The market volatility, particularly on GBP/EUR is reflected in the table above with huge swings during the past month. With the situation in Greece evolving almost on an hourly basis, it is very difficult to pin-point exactly how the currency pair will react over the coming days. However, yesterday Greece’s Prime Minister Alexis Tsipras performed a U-turn on his recent commitment to shy away from any IMF proposal and it now seems he is ready to accept the terms on offer.
As mentioned in yesterday’s report Greece did not pay back is scheduled repayment on Tuesday and as such defaulted on its repayment, which caused the EUR to lose value against the Pound. The IMF were keen to offer further talks but Mr Tsipras decided he would take the vote to the Greek public by calling a referendum for this Sunday, so the Greek people could decide whether or not to accept the reform proposals being put forward.
Unfortunately for Mr Tsipras this stance seems to have backfired as no outcome from the referendum was likely to help his cause, as a NO vote would have alienated Greece form its creditors completely and a YES vote would see his position as Prime Minister become unobtainable. He has now tried to back track and has accepted the new bailout proposals minus a couple of minor changes but it now seems as though Germany in particular, want to see the outcome of the referendum before discussing any further proposals. It almost like they are saying to the Greek government that they have made their bed and now they must lie in it.
Personally I feel a resolution will be reached, which will give Greece at the very least another stay of execution and therefore I would be very tempted to take advantage of the current levels, which remain close to an 8 year high.
Cable exchange rates have fluctuated by 4% over the past month, with the global uncertainty surrounding Greece having a knock on effect on all the major currencies. With so much negative feeling it is likely investors will continue to sell off their EUR positions and move to safe haven currencies, such as the USD. This in turn will strengthen the Greenback and we could see an improvement against the Pound, especially if the US FED look to raise interest rates later this year.
Economic data from the US has also improved as indicated by yesterday’s ADP employment figures, which showed better than expected results. This, along with better than expected Manufacturing data has helped to push the USD back towards 1.56 on the exchange. We also have a host of key economic data out today for the US, including the latest Non-Farm pay-roll and unemployment figures. Although Non-Farm figures are expected to show a softer increase than last month, yesterday’s ADP data could mean these come out better than expected, which would almost certainly boost the USD’s position.
It’s been a volatile few weeks for GBP/AUD exchange rates as indicated from the table, with the pair hitting a fresh 6 year high last week. However, as often happens when there is an aggressive spike in the market we have seen a realignment, with the pair moving back following market support for the AUD. With the pair still trading above 2 it may be that we have seen Sterling hit a peak and an improvement in Chinese data and growth forecasts last week may have been the catalyst for this spike.
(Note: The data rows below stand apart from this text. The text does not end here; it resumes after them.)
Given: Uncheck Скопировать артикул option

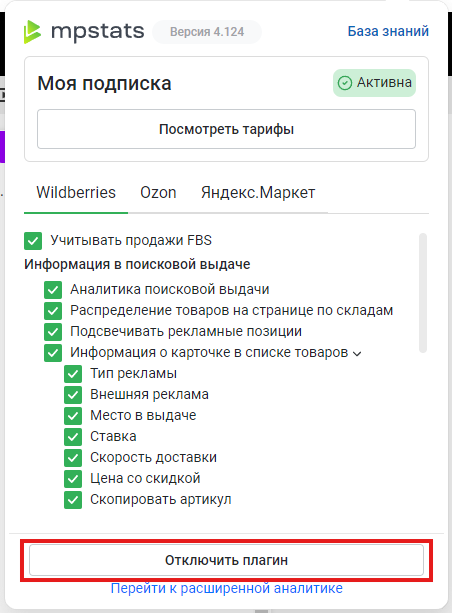Looking at the screenshot, I should [73, 500].
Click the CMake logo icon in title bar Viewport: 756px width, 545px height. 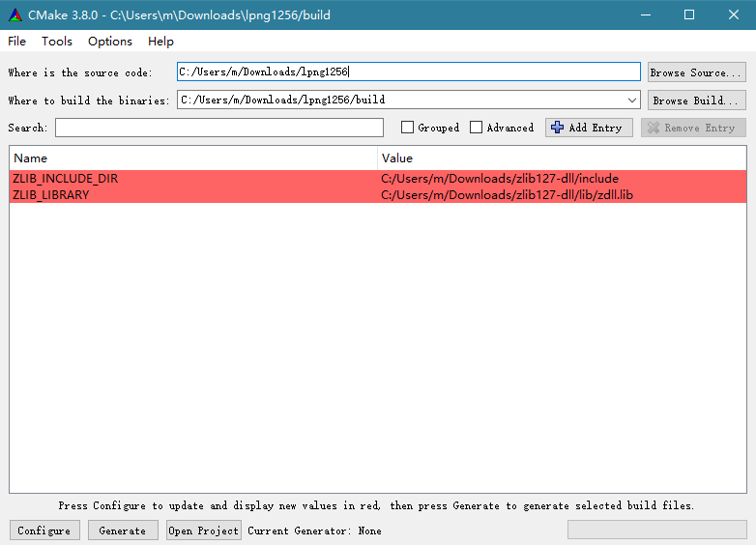click(15, 14)
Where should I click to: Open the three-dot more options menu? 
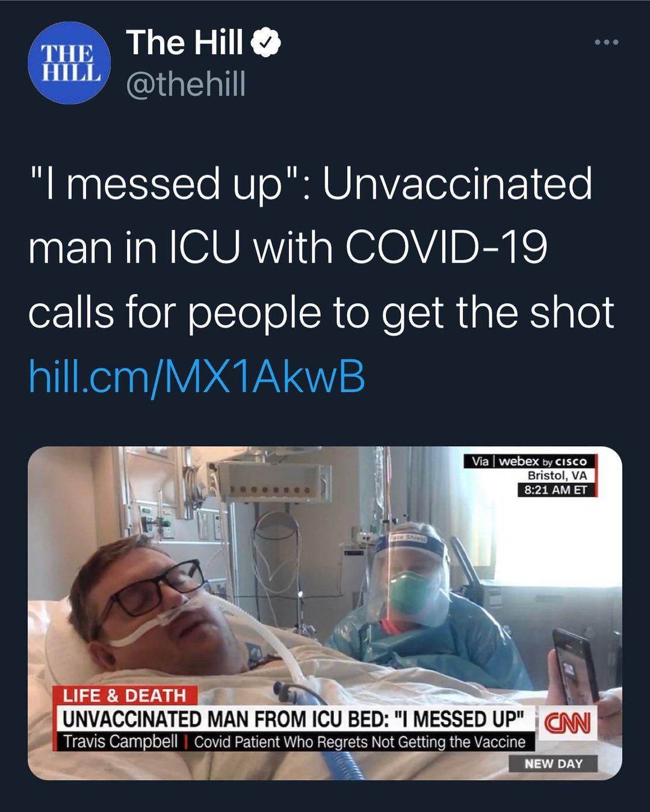[x=605, y=43]
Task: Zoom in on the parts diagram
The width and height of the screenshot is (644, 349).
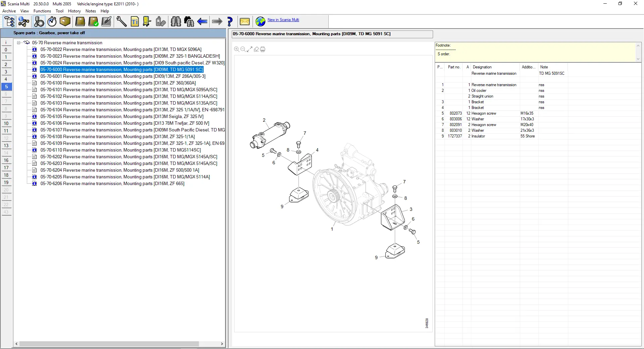Action: pos(236,49)
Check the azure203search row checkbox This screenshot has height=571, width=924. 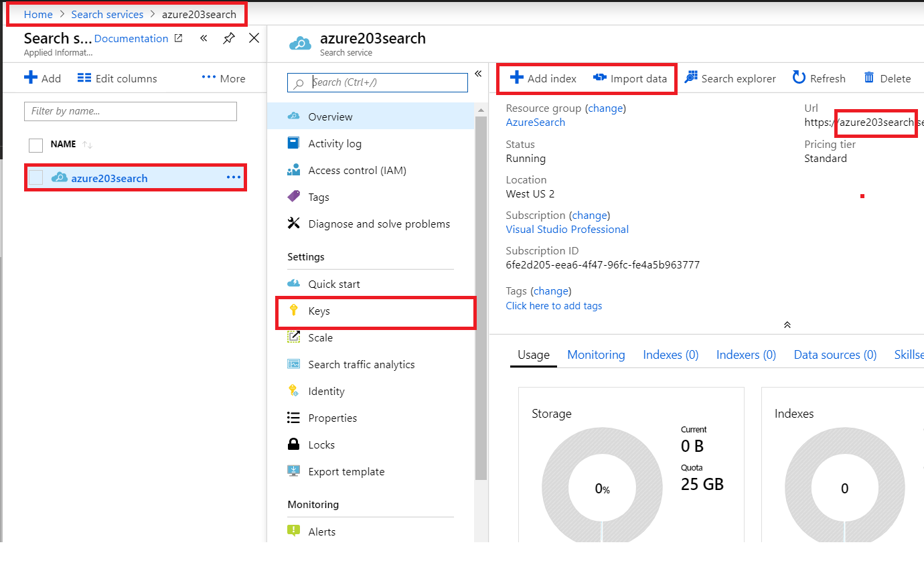click(35, 177)
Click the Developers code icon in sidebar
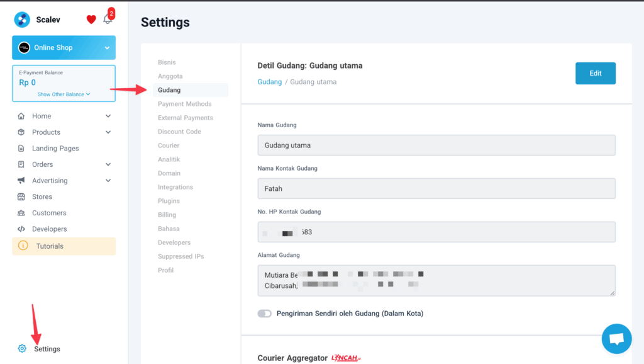 point(21,229)
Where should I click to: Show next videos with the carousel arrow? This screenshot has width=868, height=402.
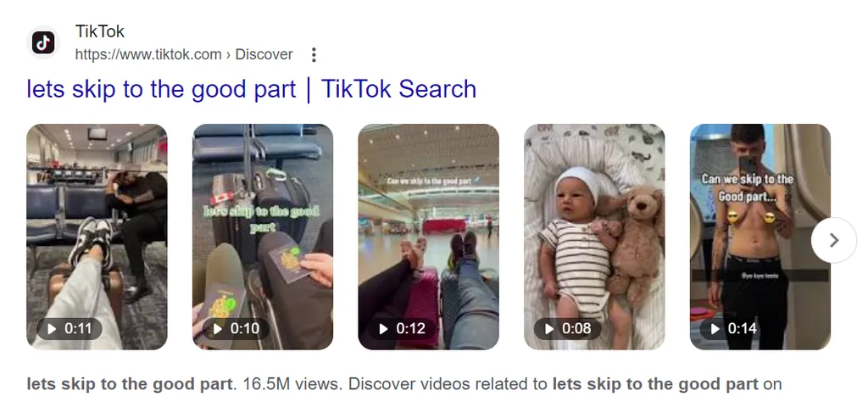[834, 240]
The links between China and Australia have been discussed heavily in previous reports but due to their inextricable trade links and improvement in China’s economy usually has a positive knock on effect for the AUD.
This spike could continue as we head towards the end of the trading week, with Australian Retail Sales figures released overnight on Thursday expected to show an improvement on previous figures at 0.5% growth. If this prediction turns out to be correct then it is likely the AUD will gain further support and could make a move back towards 2. Therefore I would not be gambling on such a volatile market and would look to take advantage of current levels whilst they remain above this threshold.